Mini me was a bit under the weather yesterday. I'm sure he will be OK soon. They did not tell me what the problem was, but they did put a new lpk in it and I think replaced the bolt.


----------



## bar-d (Feb 3, 2010)

ebbs said:


> Awesome, Danny! What brand red dot did you put on there? I don't know what it is about the Remington Golden Bullet, but I've had good luck with EVERY rimfire I've shot those from. No idea why, but they just seem to work. Federal on the other hand, not so much.

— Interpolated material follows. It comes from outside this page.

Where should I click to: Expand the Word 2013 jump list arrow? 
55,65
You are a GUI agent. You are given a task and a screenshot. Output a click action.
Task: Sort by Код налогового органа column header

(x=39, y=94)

I had never had any trouble with the Rems until I got the 15-22. They just flat would not work in the rifle. After the repairs, I have sent 5 different brands down the pipe with no problems. I like the Remingtons, they shoot well in our P22s also. The red dot is a Tasco 1x42. I think I posted 1x35 earlier but I went and looked at it and it is 42mm.http://www.tasco.com/images/products/BKRD42RGD.jpg
Not expensive but works great on this setup. Has been very accurate too.


----------



## bar-d (Feb 3, 2010)

On a call said:


> Did you read the magazine ?


Bwahahahahahahaha


----------



## wilded (Feb 10, 2010)

Customer service article on S&W

http://wildedtx.blogspot.com/2011/01/customer-service-alive-and-well-at.html


----------



## bman940 (Feb 15, 2011)

Bar., I am surprised to hear you are having problem swith yours. I had one,kids would never give it up, so I got myself one and I have prob. now put 5000rounds thru mine and the other one has at least 10,000 rounds now with no glitches. I did have a buddy who was having FE issues on his and it turned out to be the mag and way it fed shells. New mag and no problems. I have shot many different ammos and all worked very well. I do think the Winchester and CCI ammo are most accurate. 
I topped mine with a Nikon M-223 1-4 Point BLank Reticle and the kids with a Nikon ProStaff 3-9 BDC.
http://i1216.photobucket.com/albums/dd363/bman940/SWMP15-22niPh.jpg


----------



## bar-d (Feb 3, 2010)

Welcome to PT bman940. I had owned the riflle for a couple of years before I really shot it much. I sent it back to S&W and they upgraded the lpk to new specs and I have not had one problem since. Except, instead of my kids who are grown with kids of their own, it is my wife who took mine over.


----------



## youngdon (Mar 10, 2010)

10,000 rounds and no glitches says alot about the engineering and quality that went into the gun.


----------